Efficient knowledge distillation for remote sensing image classification: a CNN-based approachHuaxiang Song, Chai Wei, Zhou YongInternational Journal of Web Information Systems, Vol. 20, No. 2, pp.129-158
The paper aims to tackle the classification of Remote Sensing Images (RSIs), which presents a significant challenge for computer algorithms due to the inherent characteristics of clustered ground objects and noisy backgrounds. Recent research typically leverages larger volume models to achieve advanced performance. However, the operating environments of remote sensing commonly cannot provide unconstrained computational and storage resources. It requires lightweight algorithms with exceptional generalization capabilities.
This study introduces an efficient knowledge distillation (KD) method to build a lightweight yet precise convolutional neural network (CNN) classifier. This method also aims to substantially decrease the training time expenses commonly linked with traditional KD techniques. This approach entails extensive alterations to both the model training framework and the distillation process, each tailored to the unique characteristics of RSIs. In particular, this study establishes a robust ensemble teacher by independently training two CNN models using a customized, efficient training algorithm. Following this, this study modifies a KD loss function to mitigate the suppression of non-target category predictions, which are essential for capturing the inter- and intra-similarity of RSIs.

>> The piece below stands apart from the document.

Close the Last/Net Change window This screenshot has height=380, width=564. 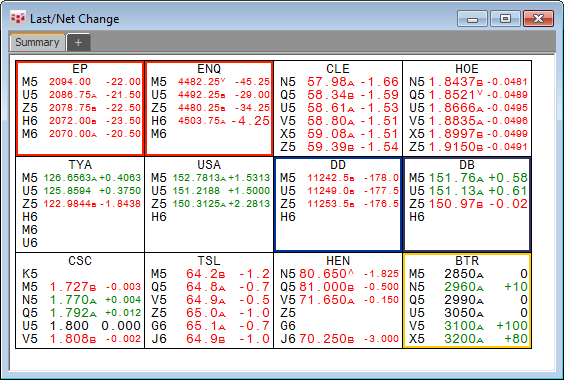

This study validated the student model, termed KD-enhanced network (KDE-Net), obtained through the KD process on three benchmark RSI data sets. The KDE-Net surpasses 42 other state-of-the-art methods in the literature published from 2020 to 2023. Compared to the top-ranked method’s performance on the challenging NWPU45 data set, KDE-Net demonstrated a noticeable 0.4% increase in overall accuracy with a significant 88% reduction in parameters. Meanwhile, this study’s reformed KD framework significantly enhances the knowledge transfer speed by at least three times.
This study illustrates that the logit-based KD technique can effectively develop lightweight CNN classifiers for RSI classification without substantial sacrifices in computation and storage costs. Compared to neural architecture search or other methods aiming to provide lightweight solutions, this study’s KDE-Net, based on the inherent characteristics of RSIs, is currently more efficient in constructing accurate yet lightweight classifiers for RSI classification.